■ Provided data
*** Begin section ***
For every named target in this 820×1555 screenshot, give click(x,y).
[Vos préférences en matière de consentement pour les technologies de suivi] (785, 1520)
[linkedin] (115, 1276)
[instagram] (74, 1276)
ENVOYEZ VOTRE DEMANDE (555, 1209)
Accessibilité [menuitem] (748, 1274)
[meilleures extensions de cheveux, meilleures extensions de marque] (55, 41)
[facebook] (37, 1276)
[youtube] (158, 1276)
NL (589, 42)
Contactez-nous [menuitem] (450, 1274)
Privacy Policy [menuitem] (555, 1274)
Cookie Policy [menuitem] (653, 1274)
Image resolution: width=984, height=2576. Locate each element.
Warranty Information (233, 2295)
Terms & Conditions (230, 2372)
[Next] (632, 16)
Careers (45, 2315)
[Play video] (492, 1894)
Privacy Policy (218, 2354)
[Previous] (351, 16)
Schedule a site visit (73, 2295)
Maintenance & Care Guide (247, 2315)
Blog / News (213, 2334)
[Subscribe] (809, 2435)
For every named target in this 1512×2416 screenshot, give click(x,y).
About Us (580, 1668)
*** End section ***
Using the listing above, reproduce each line without omission.

■ Solution
For every named target in this 820×1555 screenshot, give click(x,y).
[Vos préférences en matière de consentement pour les technologies de suivi] (785, 1520)
[linkedin] (115, 1276)
[instagram] (74, 1276)
ENVOYEZ VOTRE DEMANDE (555, 1209)
Accessibilité [menuitem] (748, 1274)
[meilleures extensions de cheveux, meilleures extensions de marque] (55, 41)
[facebook] (37, 1276)
[youtube] (158, 1276)
NL (589, 42)
Contactez-nous [menuitem] (450, 1274)
Privacy Policy [menuitem] (555, 1274)
Cookie Policy [menuitem] (653, 1274)
Image resolution: width=984, height=2576. Locate each element.
Warranty Information (233, 2295)
Terms & Conditions (230, 2372)
[Next] (632, 16)
Careers (45, 2315)
[Play video] (492, 1894)
Privacy Policy (218, 2354)
[Previous] (351, 16)
Schedule a site visit (73, 2295)
Maintenance & Care Guide (247, 2315)
Blog / News (213, 2334)
[Subscribe] (809, 2435)
For every named target in this 1512×2416 screenshot, give click(x,y).
About Us (580, 1668)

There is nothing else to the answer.